Fast Quasi-Centroid Molecular Dynamics for Water and Ice

• Published in: The journal of physical chemistry. B Vol. 127; no. 42; pp. 9172 - 9180
• Main Authors: Lawrence, Joseph E., Lieberherr, Annina Z., Fletcher, Theo, Manolopoulos, David E.
• Format: Journal Article
• Language: English
• Published: American Chemical Society 26.10.2023
• Subjects: B: Liquids; Chemical and Dynamical Processes in Solution
• ISSN: 1520-6106; 1520-5207
• DOI: 10.1021/acs.jpcb.3c05028

We describe how the fast quasi-centroid molecular dynamics (f-QCMD) method can be applied to condensed-phase systems by approximating the quasi-centroid potential of mean force as a sum of inter- and intramolecular corrections to the classical interaction potential.

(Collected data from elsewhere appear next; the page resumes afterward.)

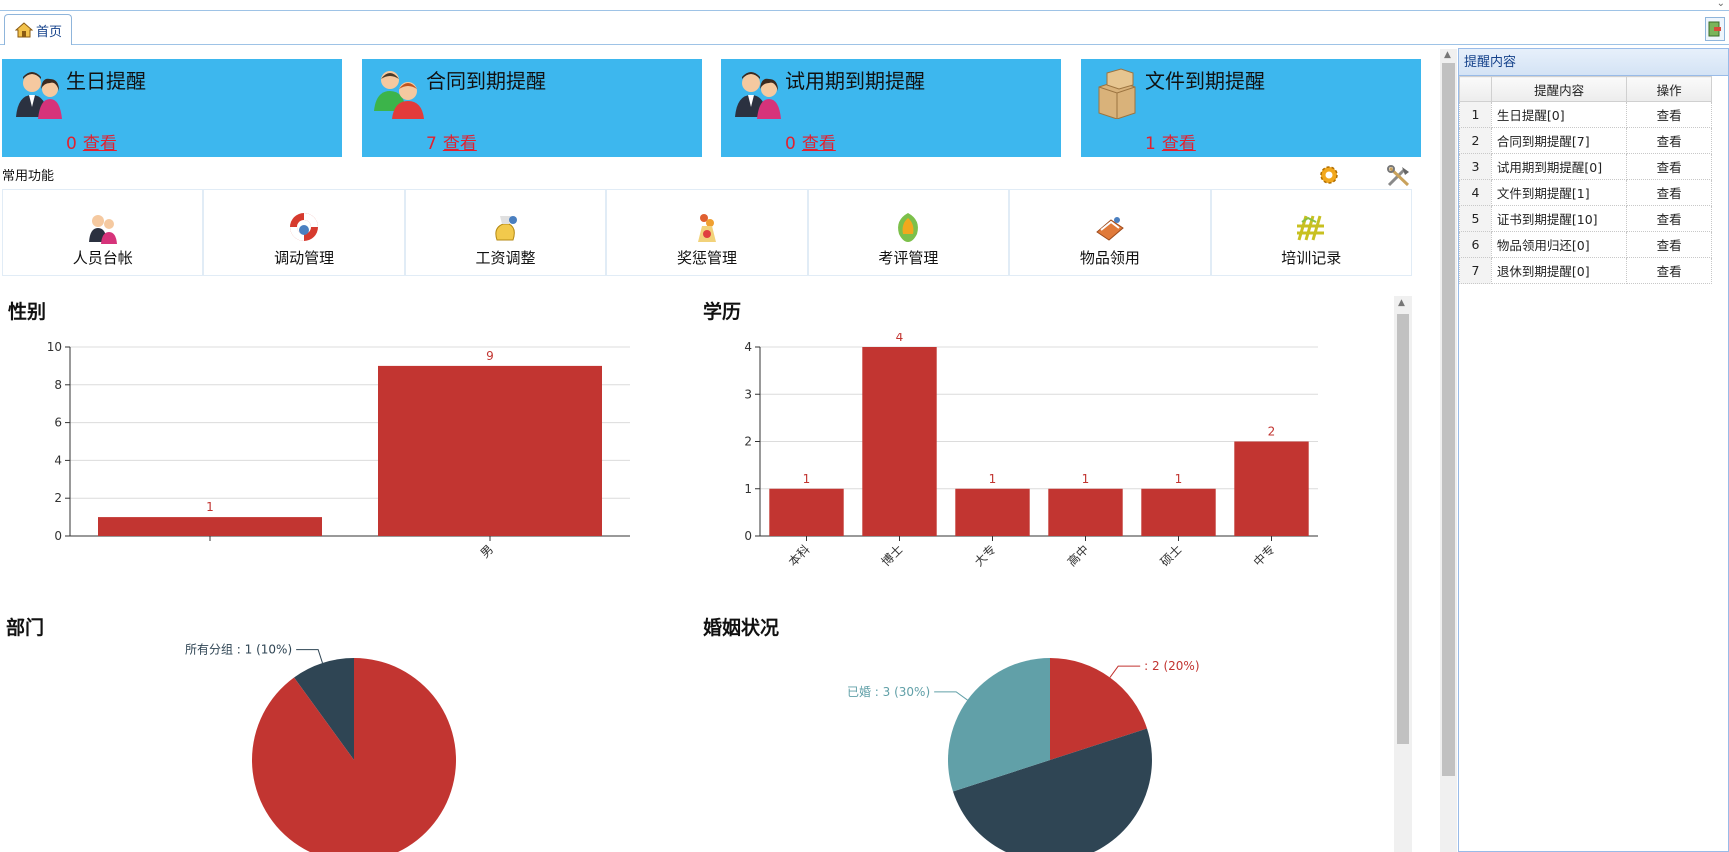 This screenshot has height=852, width=1729. I want to click on table-row: 5 证书到期提醒[10] 查看, so click(1586, 218).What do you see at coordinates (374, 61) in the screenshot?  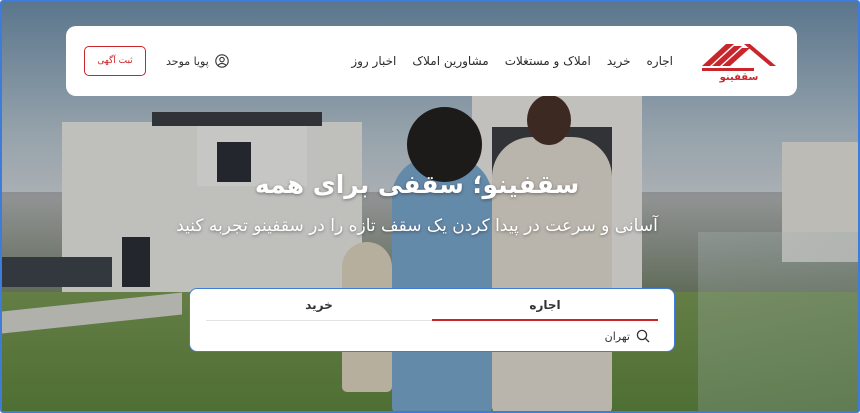 I see `nav-item-news: اخبار روز` at bounding box center [374, 61]. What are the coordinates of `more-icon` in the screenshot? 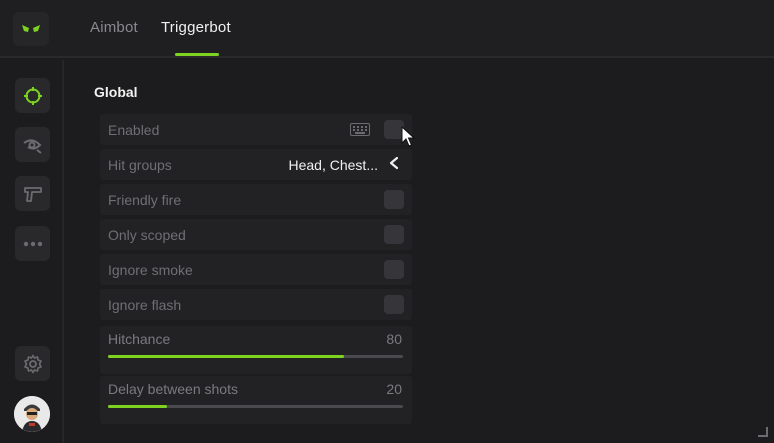 It's located at (32, 244).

The corrections are found by using a regularized iterative Boltzmann inversion procedure to recover the inter- and intramolecular quasi-centroid distribution functions obtained from a path integral molecular dynamics simulation. The resulting methodology is found to give good agreement with a previously published QCMD dipole absorption spectrum for liquid water and satisfactory agreement for ice. It also gives good agreement with spectra from a recent implementation of CMD that uses a precomputed elevated temperature potential of mean force. Modern centroid molecular dynamics methods, therefore, appear to be reaching a consensus regarding the impact of nuclear quantum effects on the vibrational spectra of water and ice.